Saturday, 8 June 2013

Self



T
he aged patriarchs of the church in my area were three Hayhoe brothers, and the kind of teaching, the focus of the teaching, was very uniform between them, and was the bedrock we young Brethren plants were expected to grow in. 
The central preoccupation of much of their teaching was “self” and how bad it was.  The Christian life presented by them was a simple dichotomy: either follow self-will, doing what you thought was a good idea, what you wanted, what seemed to work out for you and make sense, or else to do what God wanted, which we could depended upon to always and only be the opposite of that.
These guys would go on and on about how self wants to sin, and so we must never, ever follow self.  About how we had no greater enemy than self.  About how, if we wanted to be happy, we had to put self in the place of death.  About how we had a formula in scripture, they taught, for joy.  J-O-Y.  Jesus first.  Others next.  Yourself last.  But they weren’t really teaching that there was any room in your life for enjoying yourself at all.  It wasn’t last so much as “never.”  I know people raised under this who can’t just enjoy a piece of raspberry cheesecake. They have to make it themselves and give it to someone else, before they can properly feel good about the experience.


The scripture assumes that we love ourselves.  Husbands are told to love their wives as they love their own bodies, and the summation of the law, Jesus taught, was loving your neighbor the way you loved yourself.  Now, for those of us who were raised to unthinkingly, uncontrollably loathe and doubt ourselves, neither of these two verses make any sense at all anymore, due purely to the unnatural thing that had happened to us.
  I have come to believe, years later, that there really was a great capacity for these mustached little Hayhoe men of Hugenot French descent to have been arrogant.  To have run everything.  To have gone around thoughtlessly, reflexively dismissing anything that didn’t sound like what they thought and felt.  I think that’s the kind of thing they were vainly combating with all of these “sermons against self.”
The fact is, they did run everything.  Inarguably.  The fact is, any and all thoughts that weren’t theirs got thoughtlessly, reflexively[1] dismissed.  They were pretty nice, but that still happened, especially toward the end of their lives.  For one thing, their personalities, their willpower, their passion, could not be denied, and most people[2] didn’t feel nearly as passionately about much of anything church-related as they did.  So things always seemed to go their way.  They never got told “no” and had to wear that.
The point is, many of us grew up hating our selves.  Ourselves.  Self-loathing was what we gleaned from these sermons.  Self-doubt.  Where these men were at church demanding that we not follow self-will, and not indulge a self that probably would want to spend Sunday morning in bed, snoring with its face pressed into a triple-decker chocolate cake, all shot up with heroin between its toes, this wasn’t the battle that some of us were really fighting.
Some of us were fighting to get out of bed at all, even to eat Cheerios and go to church to hear them.  Some of us not only didn’t rely on, depend upon or trust in self, we actually knew that we hated ourselves, and would not even be able to put our two feet on the floor to get out of our bed. Because we knew deep down that we weren’t worth it, weren’t worthy.

Extracted entries
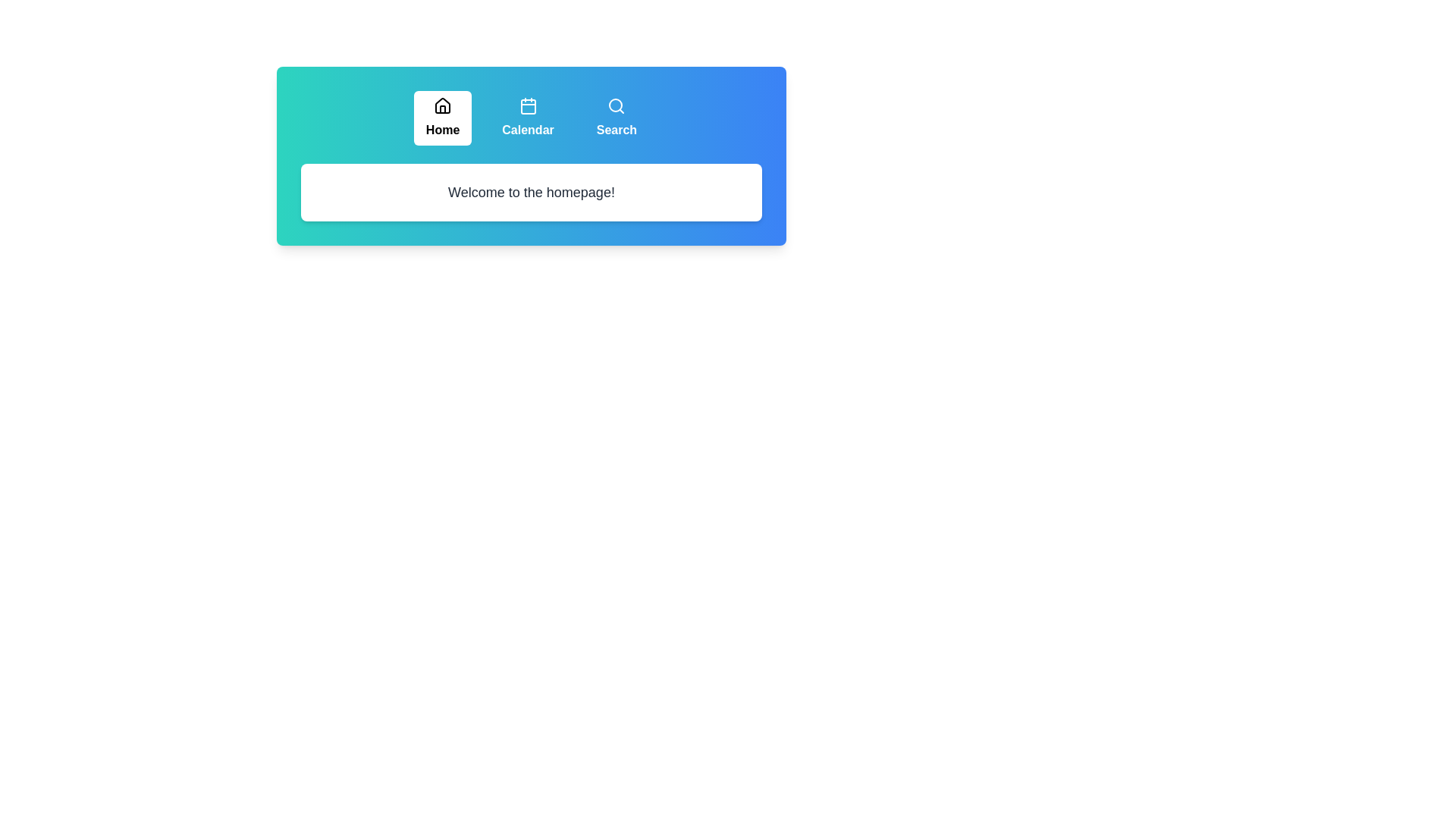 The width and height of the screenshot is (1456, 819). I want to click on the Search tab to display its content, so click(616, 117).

---

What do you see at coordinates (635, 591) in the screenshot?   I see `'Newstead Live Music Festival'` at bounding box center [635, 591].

* * *

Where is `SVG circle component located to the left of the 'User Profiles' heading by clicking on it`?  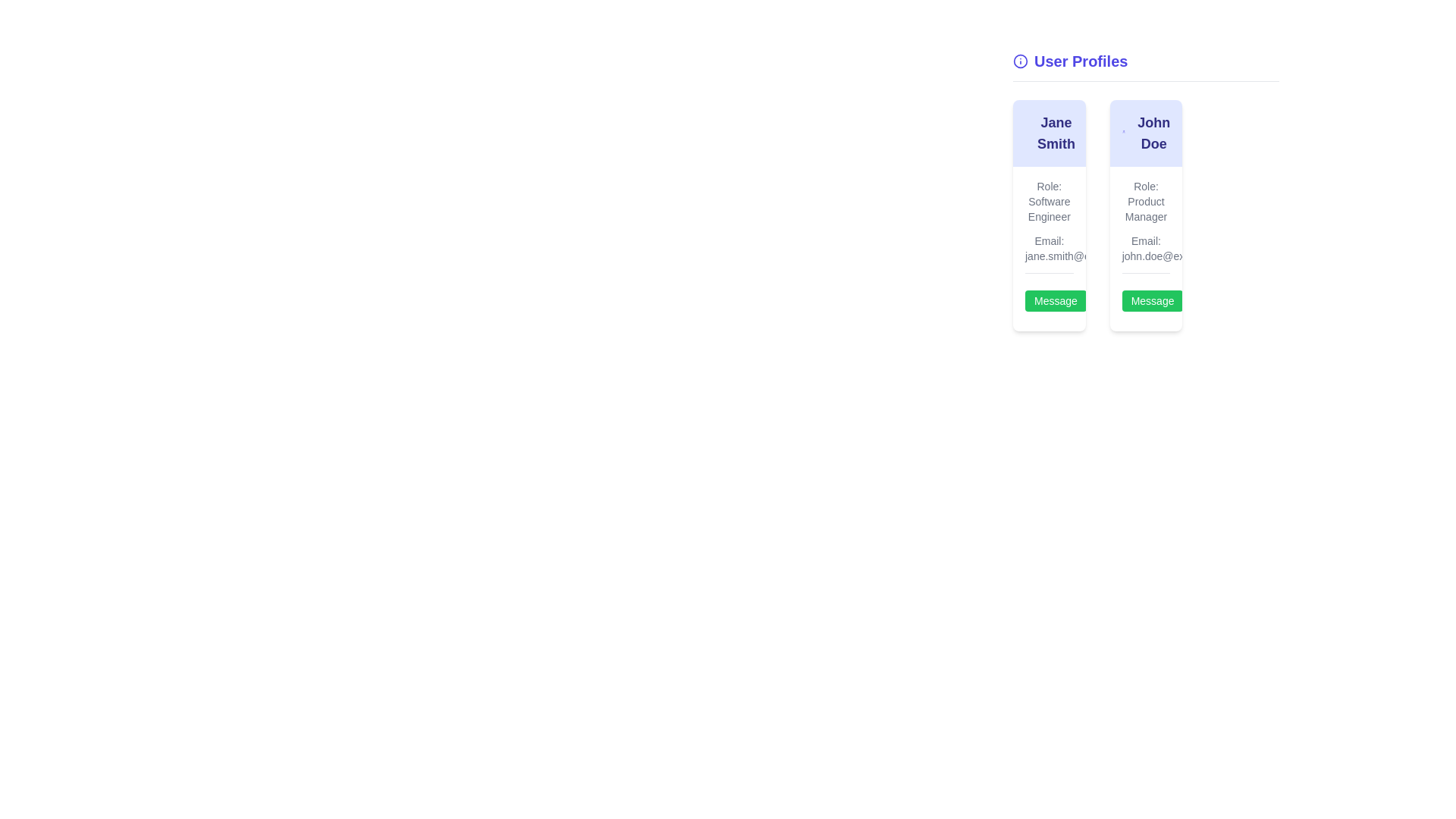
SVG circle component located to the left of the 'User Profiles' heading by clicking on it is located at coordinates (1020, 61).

Objectives
(a) According to the post about self, why did things always seem to go the Hayhoe brothers' way? Answer in one to three sentences.
(b) Transcribe the part of the post about self that starts with the words "Some of us were fighting" and ends after "it, weren’t worthy.".
(c) Using the post about self, decide whether each statement agrees with it. Answer yes or no for each, and quote the deciding words. (i) The aged patriarchs of the church in the writer's area were three Hayhoe brothers. (ii) The brothers taught that there was plenty of room in life for enjoying yourself. (iii) The writer describes the brothers as seldom nice.
Rely on the post about self alone, with no outside sources.

The responses
(a) Their personalities, willpower, and passion could not be denied, and most people didn't feel nearly as passionately about church-related matters as the brothers did. As a result, things always seemed to go their way.

(b)
Some of us were fighting to get out of bed at all, even to eat Cheerios and go to church to hear them.  Some of us not only didn’t rely on, depend upon or trust in self, we actually knew that we hated ourselves, and would not even be able to put our two feet on the floor to get out of our bed. Because we knew deep down that we weren’t worth it, weren’t worthy.

(c)
(i) Yes: "were three Hayhoe brothers"
(ii) No: "they weren’t really teaching that there was any room in your life for enjoying yourself at all"
(iii) No: "They were pretty nice, but that still happened"